**WHAT THIS EXERCISE ASKS:**
1. In the column on information overload, what share of their time does the text say people currently spend finding information?
2. In the column on information overload, switch "place mat" to "paper napkin" throughout the passage starting at "Cochrane belongs to" and ending at "Portsmouth, N.H., diner.".
3. Pick up the column on information overload after its last sentence and write the next few paragraphs.

[EXCERPT PROVIDED Boundary: Start]

Information overload leaves much to consider


British Telecom research lab director Peter Cochrane sees a vision of tomorrow's electronic university in which inefficient campuses and libraries will be replaced by friendly electronic networks. The new scheme, he told London's Independent newspaper, will help people cope with information overload that currently forces them to spend 80 percent of their time finding information; far too little time is left for decision-making.

Cochrane belongs to a growing gang of technofreaks (MIT Media Lab boss Nicholas Negreponte is head man, perhaps) who want to help us tailor data to our narrow-band needs. What rubbish!

As an hour-a-day on-line "user" (addict?), I know the value of the information highway. And its limitations.

Consider Mussie Shore, a senior software designer at Lotus Development Corp. and one of the best "graphical user-interface designers," according to Industry Week. While working on a spread sheet design, Shore got to musing about a place mat at a Portsmouth, N.H., diner.

"It had a sort of coordinate system along the top and along the side," he recalled, "with an aerial view of Portsmouth and little numbers on some of these sketches of buildings and little circles with callouts that made a magnified version of the church or the historical general store that was pulled out to the side. I saw that this dinky place mat was communicating way more information about the lay of the land than I've ever been able to communicate with these high-powered computers."

Shore's vignette reveals the wellspring of almost all creativity -- unlocking dilemmas through insights gained in unlikely places.

I know it works for me. Ideas about corporate renewal come from spring barn cleaning in Vermont. Routine trips to the grocery store provide more "data" on customer service than reading the trade journals. Watching kids at play offers inspirations about self-organization.

[EXCERPT PROVIDED Boundary: End]
[PROVIDED MATERIAL Boundary: Start]

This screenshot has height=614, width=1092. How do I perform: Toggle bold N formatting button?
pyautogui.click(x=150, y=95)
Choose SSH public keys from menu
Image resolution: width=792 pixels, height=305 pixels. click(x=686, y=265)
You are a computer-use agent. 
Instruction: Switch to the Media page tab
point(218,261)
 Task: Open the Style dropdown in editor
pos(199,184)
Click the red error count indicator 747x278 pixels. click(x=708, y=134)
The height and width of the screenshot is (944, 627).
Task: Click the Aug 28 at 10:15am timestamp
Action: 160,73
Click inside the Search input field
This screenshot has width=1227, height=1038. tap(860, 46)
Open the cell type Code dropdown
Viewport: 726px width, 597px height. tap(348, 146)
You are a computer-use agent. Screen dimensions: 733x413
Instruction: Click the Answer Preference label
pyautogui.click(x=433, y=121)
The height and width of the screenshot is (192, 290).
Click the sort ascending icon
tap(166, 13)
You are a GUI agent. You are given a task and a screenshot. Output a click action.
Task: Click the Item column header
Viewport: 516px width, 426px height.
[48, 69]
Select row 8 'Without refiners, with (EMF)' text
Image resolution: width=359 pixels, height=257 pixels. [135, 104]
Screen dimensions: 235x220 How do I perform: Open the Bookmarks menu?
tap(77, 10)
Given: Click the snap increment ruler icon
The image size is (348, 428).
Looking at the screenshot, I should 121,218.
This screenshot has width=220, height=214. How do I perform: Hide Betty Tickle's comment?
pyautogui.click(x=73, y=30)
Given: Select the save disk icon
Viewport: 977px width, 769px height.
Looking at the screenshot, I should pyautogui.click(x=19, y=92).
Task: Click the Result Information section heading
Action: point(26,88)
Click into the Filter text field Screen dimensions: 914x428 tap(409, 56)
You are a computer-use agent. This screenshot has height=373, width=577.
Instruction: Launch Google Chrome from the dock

[PROVIDED MATERIAL Boundary: End]

**ANSWER LIST:**
1. 80 percent

2.
Cochrane belongs to a growing gang of technofreaks (MIT Media Lab boss Nicholas Negreponte is head man, perhaps) who want to help us tailor data to our narrow-band needs. What rubbish!

As an hour-a-day on-line "user" (addict?), I know the value of the information highway. And its limitations.

Consider Mussie Shore, a senior software designer at Lotus Development Corp. and one of the best "graphical user-interface designers," according to Industry Week. While working on a spread sheet design, Shore got to musing about a paper napkin at a Portsmouth, N.H., diner.

3.
And on it goes. Hall of Fame football coach Bill Walsh got his idea for ball-control passing from watching basketball games. He observed that teams given the ball out of bounds complete 90 percent of their in-bounds passes; why not the same in football? Walsh mused. Soon even his journeymen quarterbacks (let alone Joe Montana) were completing an unprecedented two-thirds of their tosses.

But what about facts -- cold, hard statistics? Guess what? There ain't any. Been following the health care debate? The principal players can't even agree on how many of us are uninsured -- estimates vary by millions. Ditto the new jobs debate: Some confidently proclaim, with (literally) a ton of supporting evidence, that most new jobs pay well; others confidently point to slave wages for most new positions.

Immigrants? Robbing us blind with their excess use of social services? Or making us rich with the taxes they pay? It depends who you ask. All are armed, of course, with reams of "incontrovertible" hard data.

In her book "Medicine & Culture: Varieties of Treatment in the United States, England, West Germany and France," Lynn Payer says, "Often all one must do to acquire a disease is to enter a country where the disease is recognized."

The Germans have a thing about hearts -- and many conditions diagnosed by German doctors as heart ailments would either be ignored or diagnosed as something else by U.S. medicos.

For the French, life is food and drink: Numerous problems classified as stomach or liver disorders in France are labeled differently in the United States.

Given such confusion, we probably ought to be spending 90 percent of our time collecting information, not just the 80 percent that worries British Telecom's Cochrane.

Don't tell that to the business schools. I've long thought their heavy reliance on case studies is a fatal flaw. Cases provide students with all the information, then the classroom debate centers on the deciding.

Truth is, deciding is a cinch. The real art in business lies in digging up oddball info that casts a new light on something. Trusting some info-highway "knowbot" (information-seeking robot) to do the job for you is loony. The results are likely to be about as effective as the attempts at computer-created novels.

Business is poetry. It's former Gannett Chairman Al Neuharth's passion for USA Today, and damn the research that labeled him a fool. It's Ted Turner's insane 1980 commitment to an all-news, 24-hour-a-day TV station -- known these days as CNN.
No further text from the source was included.